BARS: Make sure your wrists aren't bent awkwardly. Drop bars offer several hand positions. The Nitto Noodle ($54– $65; rivbike.com) is a favorite.
TIRES: Bigger equals superior comfort, traction, stability, and versatility. You don't want to go any lower than 28mm in diameter, and 32 to 40mm is more like it. And don't pump them to capacity; try 75 percent of max to start, and then experiment.
Excuse #6: Comfort Level
The Truth: Here it is, straight from GRANT PETERSEN, of Rivendell Bicycle Works. Because who better than the godfather of modern utility cycling to help you stop making excuses and get off the gas?
Chain-smoking salarymen in Tokyo, ladies in Amsterdam, and oldsters in Oxford grab a bike when they want to go somewhere. But they don't necessarily ride for health or to be good stewards of the planet. In Japan, the car is the slow, high-hassle, expensive way to move. Europe's urban centers predate the car and tend to have short, bike-friendly commutes. Bicycling is the path of least resistance in these cases, so it's easy to be virtuous. But in America, it's so easy to be bad. You almost need superpowers to be good. Rah-rah rants about the joys of pedaling, the health benefits, and the wide selection of commute-worthy bikes are all but powerless within a pro-car infrastructure. If they worked, we'd be right up there with the best bike-commuting countries, where 40 to 70 percent ride daily. Our score: 0.48 percent. Our problem is partly a lack of government-imposed disincentives—like the much higher fees and operating costs associated with owning a car in many other countries—but there's also our genetic proclivity to conserve energy whenever possible, like a little Lucifer on your shoulder constantly jingling the car keys. Since it's unnatural, even masochistic, to impose your own disincentives, find another way to break the car habit and get the bike habit. Breaking habits is hard but not impossible, and you have to give a new routine time to take root. The first step is making it easy, and one way is to get a suitable bike. Start when the weather is best, because it's not easy for bike commuting to take root in the hot, muggy summer or dark, cold, wet winter, when it's so hard to resist the comfort of a temperature-controlled sedan, listening to your favorite tunes and sipping coffee. But in time you may come to love riding through all four seasons. Nasty streets and sleet? Bring it on! Whatever you do, just make it so you're driving less and pedaling more. The more you do it, the easier it gets. And if all those far-flung folks can do it, so can you. You may have a harder system to fight, but it's a good fight.
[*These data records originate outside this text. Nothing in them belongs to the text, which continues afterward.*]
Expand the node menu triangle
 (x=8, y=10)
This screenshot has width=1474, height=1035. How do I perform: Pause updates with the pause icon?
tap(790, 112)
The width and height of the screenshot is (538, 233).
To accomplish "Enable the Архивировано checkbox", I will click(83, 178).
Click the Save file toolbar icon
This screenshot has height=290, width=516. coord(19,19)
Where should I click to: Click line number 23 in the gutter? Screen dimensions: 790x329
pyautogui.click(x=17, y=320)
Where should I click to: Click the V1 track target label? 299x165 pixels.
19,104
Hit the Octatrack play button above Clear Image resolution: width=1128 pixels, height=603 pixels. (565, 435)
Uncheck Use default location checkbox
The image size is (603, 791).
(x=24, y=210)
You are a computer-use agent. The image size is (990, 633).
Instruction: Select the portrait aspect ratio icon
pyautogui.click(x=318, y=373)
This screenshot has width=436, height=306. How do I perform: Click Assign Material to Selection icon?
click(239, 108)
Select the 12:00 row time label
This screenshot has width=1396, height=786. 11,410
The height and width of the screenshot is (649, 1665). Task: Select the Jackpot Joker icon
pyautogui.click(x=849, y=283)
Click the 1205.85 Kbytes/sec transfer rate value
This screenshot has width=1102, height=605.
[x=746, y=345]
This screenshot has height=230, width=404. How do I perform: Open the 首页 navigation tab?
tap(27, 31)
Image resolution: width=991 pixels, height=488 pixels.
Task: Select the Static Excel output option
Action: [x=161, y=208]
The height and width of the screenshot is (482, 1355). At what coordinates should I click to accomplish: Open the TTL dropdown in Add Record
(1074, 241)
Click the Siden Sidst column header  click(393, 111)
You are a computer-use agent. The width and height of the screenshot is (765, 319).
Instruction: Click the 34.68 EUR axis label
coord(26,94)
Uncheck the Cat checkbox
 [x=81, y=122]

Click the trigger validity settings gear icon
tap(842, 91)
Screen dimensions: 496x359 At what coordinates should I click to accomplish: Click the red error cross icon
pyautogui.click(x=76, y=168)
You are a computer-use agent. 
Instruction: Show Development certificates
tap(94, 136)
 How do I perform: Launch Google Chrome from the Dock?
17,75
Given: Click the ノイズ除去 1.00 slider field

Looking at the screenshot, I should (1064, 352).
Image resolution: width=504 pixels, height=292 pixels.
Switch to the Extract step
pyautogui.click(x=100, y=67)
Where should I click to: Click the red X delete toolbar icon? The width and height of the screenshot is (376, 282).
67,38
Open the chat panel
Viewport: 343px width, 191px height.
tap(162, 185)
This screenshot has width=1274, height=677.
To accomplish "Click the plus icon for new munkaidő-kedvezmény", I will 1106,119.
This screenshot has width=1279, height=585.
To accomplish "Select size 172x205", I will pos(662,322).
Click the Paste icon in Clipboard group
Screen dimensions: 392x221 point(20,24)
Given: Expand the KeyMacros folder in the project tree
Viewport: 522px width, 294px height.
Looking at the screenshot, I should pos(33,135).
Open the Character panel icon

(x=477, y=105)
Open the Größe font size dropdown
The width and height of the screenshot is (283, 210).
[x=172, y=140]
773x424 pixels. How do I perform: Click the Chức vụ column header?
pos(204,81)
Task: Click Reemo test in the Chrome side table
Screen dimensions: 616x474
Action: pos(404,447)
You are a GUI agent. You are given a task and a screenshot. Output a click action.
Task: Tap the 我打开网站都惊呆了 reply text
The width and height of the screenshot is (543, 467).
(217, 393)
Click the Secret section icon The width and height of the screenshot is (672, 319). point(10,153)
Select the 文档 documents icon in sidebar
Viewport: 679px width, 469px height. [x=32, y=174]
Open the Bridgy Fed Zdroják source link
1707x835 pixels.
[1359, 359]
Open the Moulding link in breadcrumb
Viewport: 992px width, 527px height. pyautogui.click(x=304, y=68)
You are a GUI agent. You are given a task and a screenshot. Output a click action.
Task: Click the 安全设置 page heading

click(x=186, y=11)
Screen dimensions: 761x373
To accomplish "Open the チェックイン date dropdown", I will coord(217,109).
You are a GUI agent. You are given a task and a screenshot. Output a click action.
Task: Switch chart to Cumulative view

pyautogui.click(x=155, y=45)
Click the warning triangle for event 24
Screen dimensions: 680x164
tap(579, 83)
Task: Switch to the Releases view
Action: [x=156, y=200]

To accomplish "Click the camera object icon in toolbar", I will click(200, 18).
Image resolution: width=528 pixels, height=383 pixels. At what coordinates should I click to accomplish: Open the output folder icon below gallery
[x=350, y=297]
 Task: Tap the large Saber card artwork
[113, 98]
Bike Commuting 101: Lock This Way
RELAXED? Kryptonite Evolution Mini ($62; kryptonite.com)
NERVOUS? Kryptonite New York Fahgettaboudit ($100) and, for your saddle and front wheel, KryptoFlex 1007 Looped Cable 7' ($12)
Street Safety 101
1. NO BIKE LANE?
Take the rightmost third of the lane.
Own it, and, please, be very predictable.
Ignore impatient honkers; don't engage hostile ones.
2. IN THE BIKE LANE
Watch out for car doors and pedestrians.
Never swerve into traffic; brake hard, in-line.
Pass cyclists carefully with "On your left!"
3. AT INTERSECTIONS
Never assume a car won't hit you while it's turning.
Take the lane after a visual check and hand signal.
Move slowly to the right once you're through.